BEGIN

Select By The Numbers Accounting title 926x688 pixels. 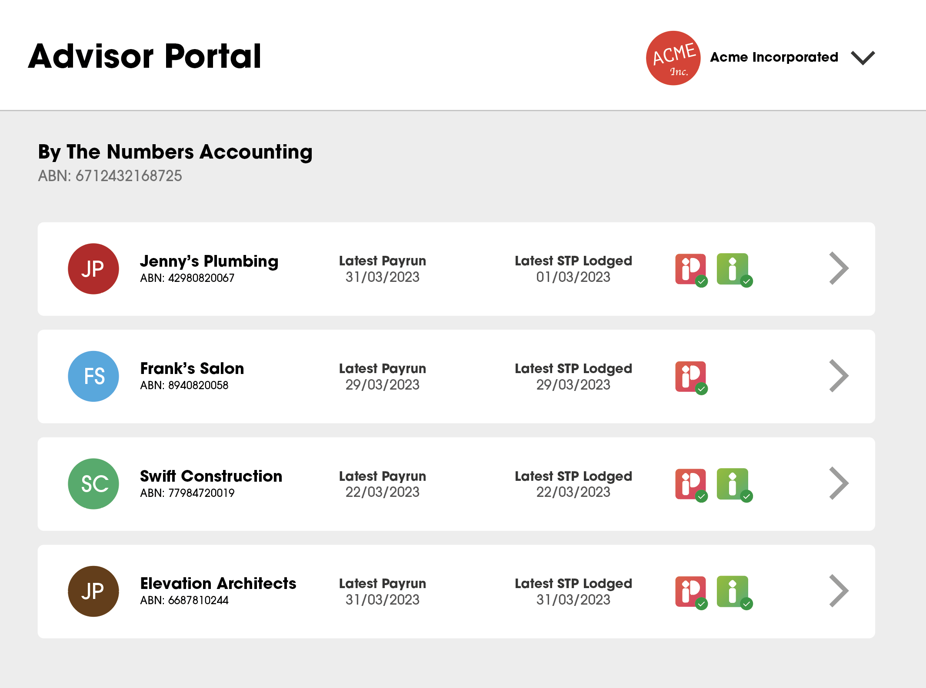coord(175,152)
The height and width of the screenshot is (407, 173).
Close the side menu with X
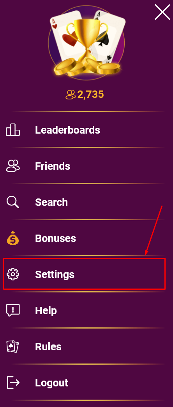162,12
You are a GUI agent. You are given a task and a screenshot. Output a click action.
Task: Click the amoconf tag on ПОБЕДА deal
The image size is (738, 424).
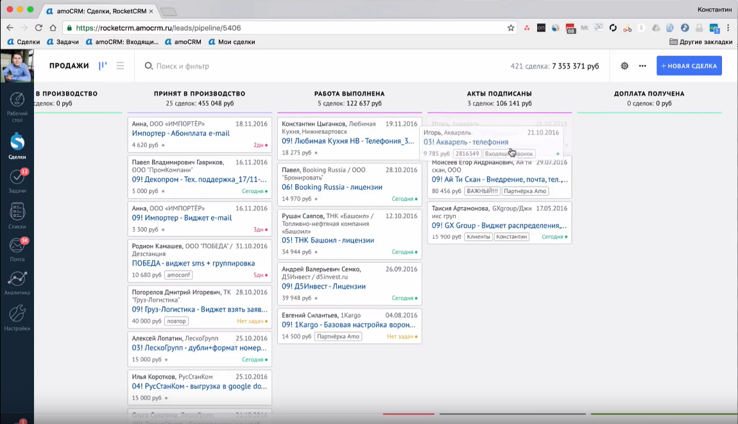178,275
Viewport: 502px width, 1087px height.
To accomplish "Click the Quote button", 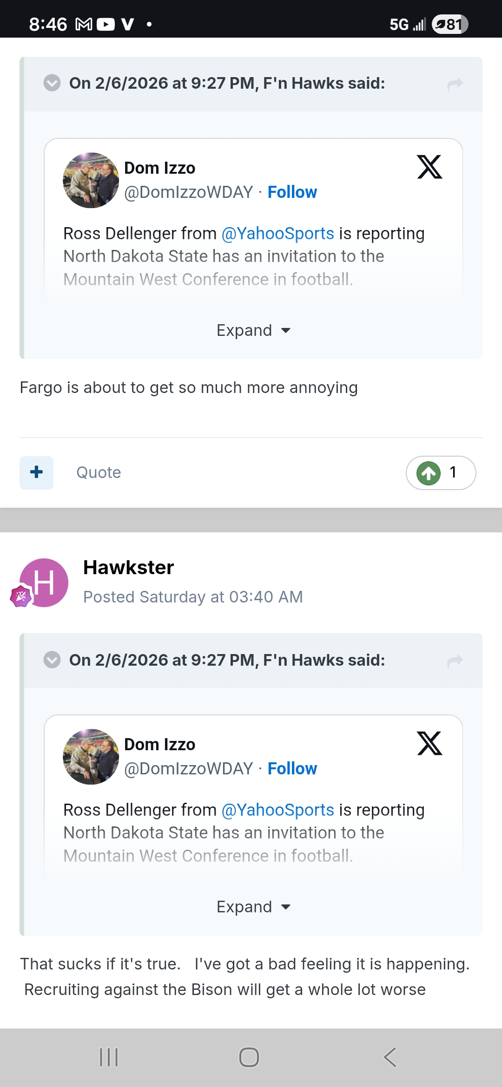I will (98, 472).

END

> _GOAL OF THE EXERCISE_:
For every line above that holds the word "screenshot", report the whole line.

> _ANSWER SPACE_:
The height and width of the screenshot is (407, 173).
You are a GUI agent. You are given a task and a screenshot. Output a click action.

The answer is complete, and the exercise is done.